Se tiene en cuenta que, el índice de Rodnan es un predictor pronóstico de la gravedad y la mortalidad asociada a la ES,14 el predominio de pacientes con índice de Rodnan leve en esta serie, pudiera explicarse por el hecho de que estos pacientes acuden asiduamente a la consulta protocolizada y están sometidos a tratamientos farmacológicos, que incluye el uso de inmunosupresores.

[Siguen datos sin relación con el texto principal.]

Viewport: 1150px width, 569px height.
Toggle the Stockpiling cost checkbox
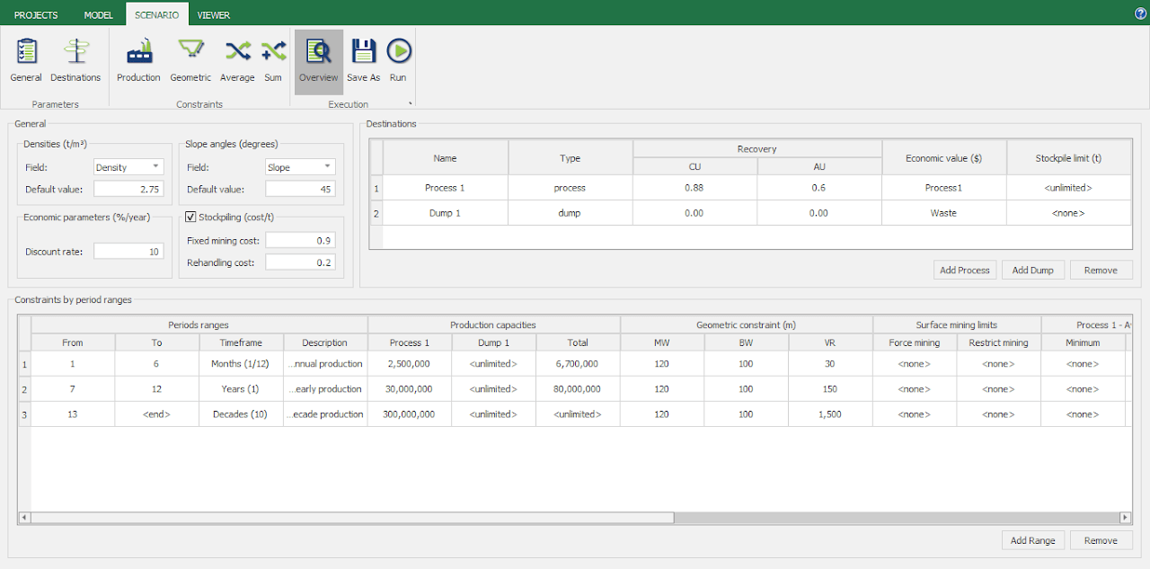coord(190,217)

En el trabajo se ha evidenciado lo común de la afectación del tracto gastrointestinal en los pacientes con ES, y cómo esto predispone a la malnutrición. La evaluación de la composición corporal ya sea por los métodos clásicos del IMC y/o mediante la BIA ha sido una práctica médica favorable y útil en la evaluación de los pacientes con ES. Así, es posible identificar los pacientes con riesgo de malnutrición y administrar un tratamiento oportuno para evitar o atenuar la desnutrición que constituye un predictor importante de mortalidad en los pacientes que la padecen la ES.7
Se concluye que los pacientes que predominaron en el estudio fueron las mujeres, la piel blanca y en la quinta década de vida. En cuanto a las manifestaciones clínicas, en ellos predominó la forma difusa de la enfermedad. También se observó que, a mayor tiempo de evolución se presentaban más AGI y úlceras digitales.

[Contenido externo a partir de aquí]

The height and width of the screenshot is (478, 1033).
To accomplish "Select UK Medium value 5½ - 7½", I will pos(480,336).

En relación con la composición corporal, más de la mitad de los pacientes tenían sobrepeso u obesidad y se encontraron valores altos y muy altos de grasa corporal. A mayor IMC, mayores valores de grasa corporal, grasa visceral y menor masa magra. Las asociaciones de las manifestaciones clínicas con el sobrepeso y los valores de la masa magra no fueron relevantes. Los pacientes con bajo IMC tenían una tendencia significativa a presentar AGI. En los pacientes con AGI no se evidenciaron diferencias en los porcentajes de grasa visceral ni corporal, sin embargo, el porciento de la masa magra fue significativamente inferior.